> >> Hello Foreman and Katello,
> >> I'd like to start discussion about future of user management in
> >> katello/foreman/signo trio. As you probably noticed Signo currently serve
> >> only
> >> for authentication purpose. It does not know any information about user
> >> that is trying to log in. In fact it asks Katello or LDAP (or Kerberos
> >> soon) whether given credentials are valid.
> >> This means that we cannot create users on fly at the moment. This is
> >> especially
> >> annoying when you use LDAP because you have to login into Katello using
> >> old
> >> way so the user is created in Katello DB (which creates him in Foreman DB
> >> as well).
> >> We could make Signo load more info from auth backends (we need email at
> >> least)
> >> and serve it to apps so they can create users. I'm not sure how this
> >> would
> >> work with Kerberos - there is no email for principal.
> >> Or we take a bigger step and can move users to Signo. Signo would then be
> >> a
> >> primary database of users. In future Signo would take user CRUD
> >> functionality.
> >> We could then use dynflow for user propagation to Katello and Foreman. At
> >> the same time we could make Signo a single place where user roles would
> >> be defined.
> >> Since Katello and Foreman have different roles sets, Signo would define
> >> some generic roles and any system could translate them into its own
> >> roles. Assigning organizations etc. should remain in apps.
> >> Ivan, could you please describe pros of having roles in Signo as we
> >> discussed it?
> > Basically, we have this kind of issues right now:
> > https://bugzilla.redhat.com/show_bug.cgi?id=967583
> > I have permissions to do something in Katello (such as changeset
> > promotion), as part of orchestration, something in Foreman needs to be
> > done but Foreman refused to do that because the user doesn't have the
> > permissions on Foreman side.
> > On the API level, we could proably solve it by making the calls from
> > Katello "almighty", bypassing the permissions checks, as we do it with
> > Pulp. But it wouldn't solve the problems in accessing the UI. So the
> > options are:
> > 1) manage user permissions manually on both places - sucks on many levels
> > 2) synchronize the user changes between Katello and Foreman: when I change
> > something in Katello user permissions, corresponding changes are
> > performed
> > in the orchestration to reflect that in Foreman. This might work, but
> > Katello would be the one responsible for the consistency and mapping
> > and it
> > would be dependent on the roles that are defined in Foreman. On the
> > other
> > side, the Foreman wouldn't know that somebody else is depending on it,
> > which might cause some serious troubles when changing it.
> > 3) since we have signo already here for SSO, it seems like good fit
> > for other user-related actions. How it could work:
> > a. in Signo, we define the users (or connect it to LDAP), and assign
> > roles to them (optionally mapped to LDAP groups). Signo itself wouldn't
> > know what permissions the roles have. So in signo, there would be
> > something like
> > user | contexts | roles
> > ---------------------------------------------
> > admin | | admin
> > peter | ACME | content_management
> > marry | EMEA | provision
> > john | | content_management,provision
> > b. In Katello/Foreman, instead of mapping the subsystem roles to users
> > directly,>
> > the Katello/Foreman roles would be mapped to the Signo roles
> > (ideally 1:1).

* **Written task a**: Rewrite the records with "blurred" changed to "masked", keeping everything else the same and omitting the pictures.
The records that come next are unrelated to the text above.

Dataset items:
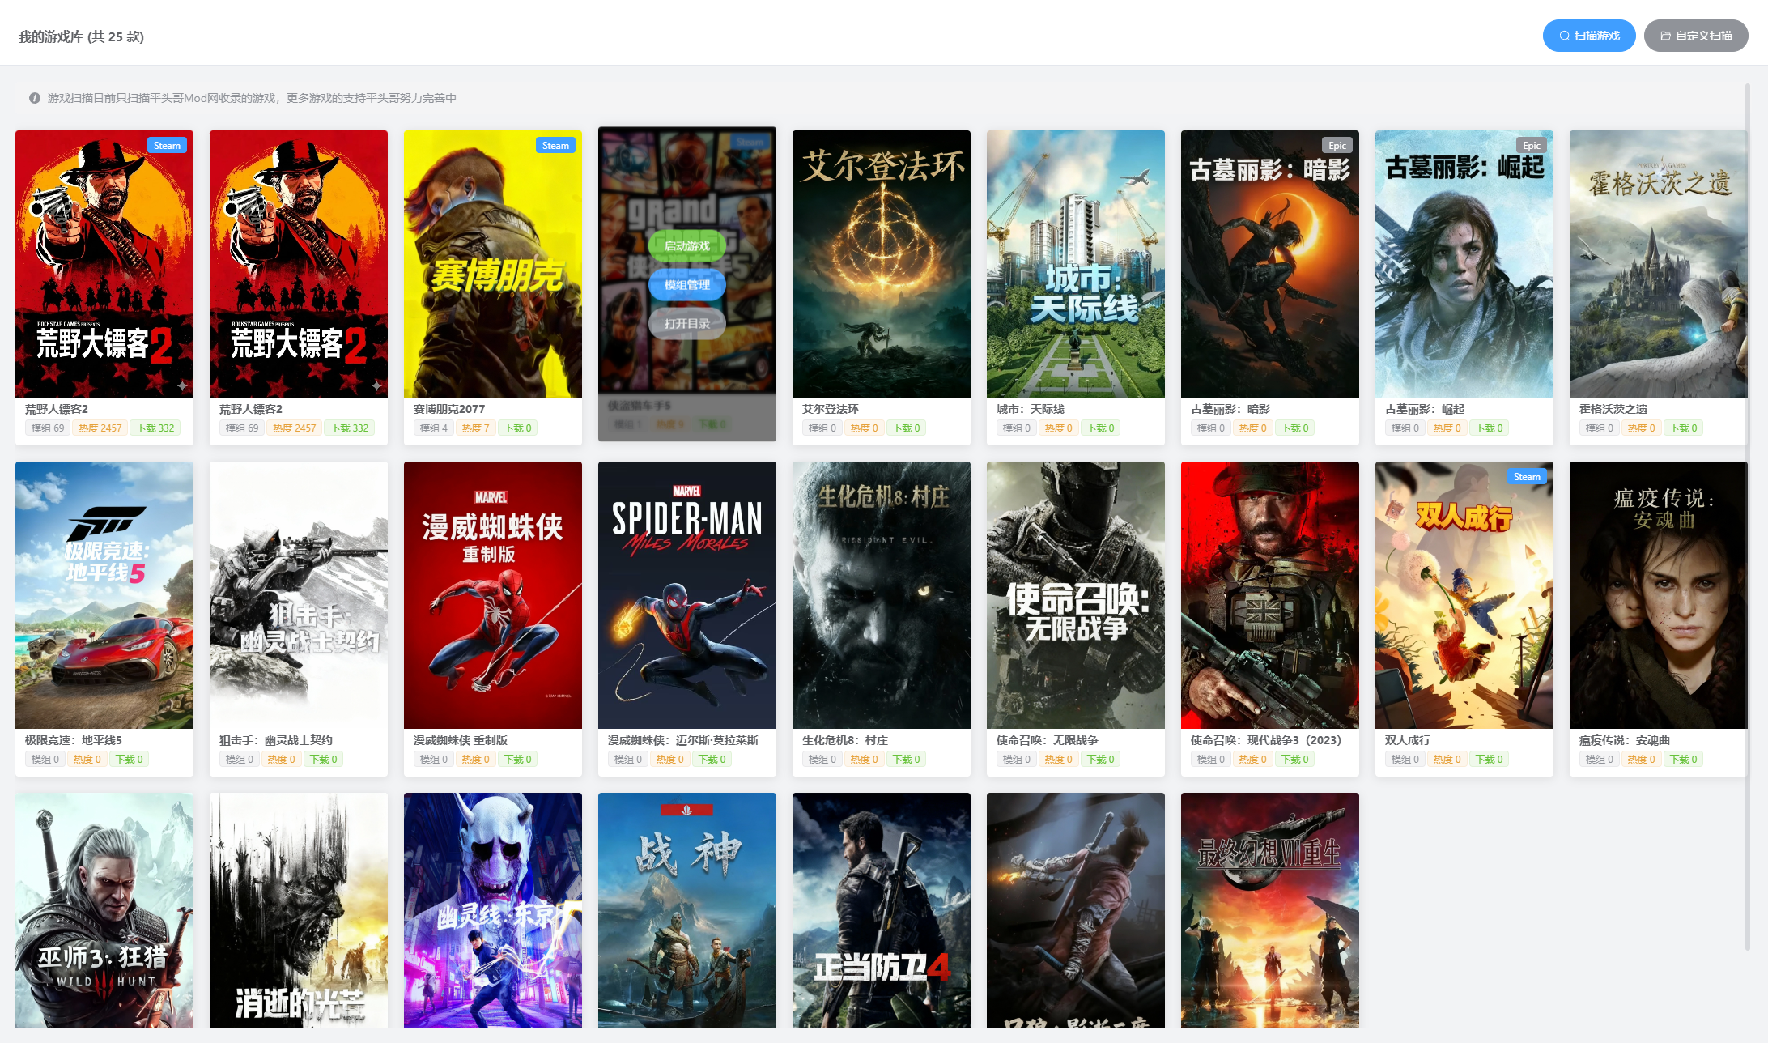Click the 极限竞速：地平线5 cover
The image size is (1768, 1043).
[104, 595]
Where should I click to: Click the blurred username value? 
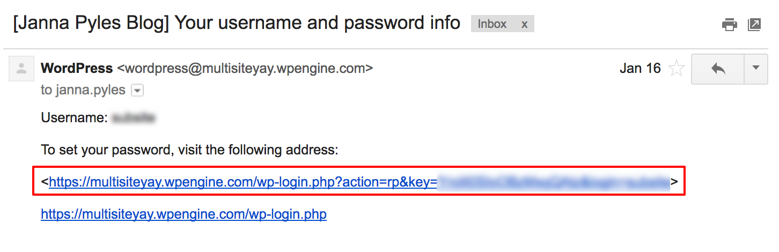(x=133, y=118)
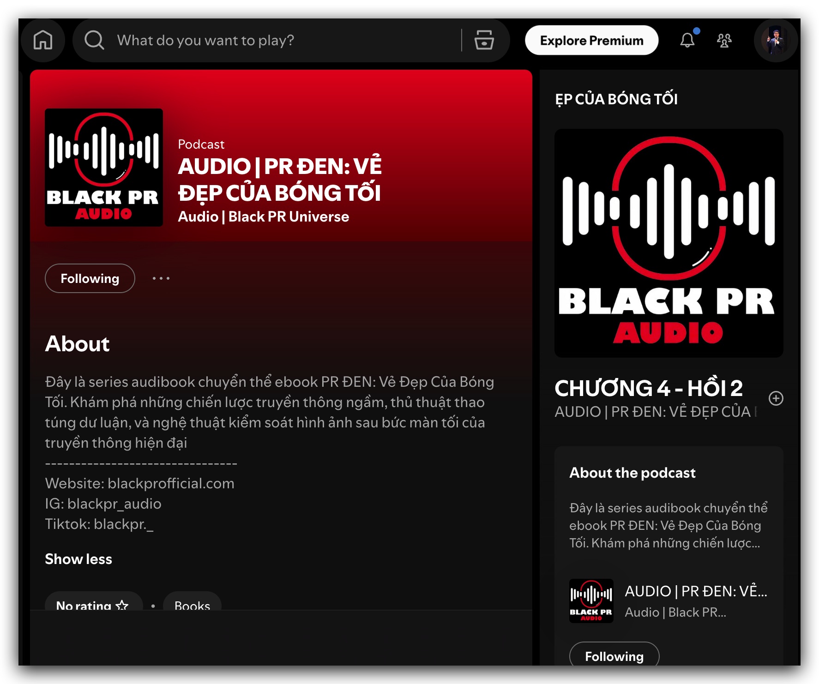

* **Written task b**: In the discussion of user management, what is missing for a principal when Kerberos is used?

* **Response a**:
Click the 极限竞速：地平线5 cover
The image size is (1768, 1043).
[104, 595]
Where should I click to: Click the masked username value? 
(x=133, y=118)

* **Response b**: An email.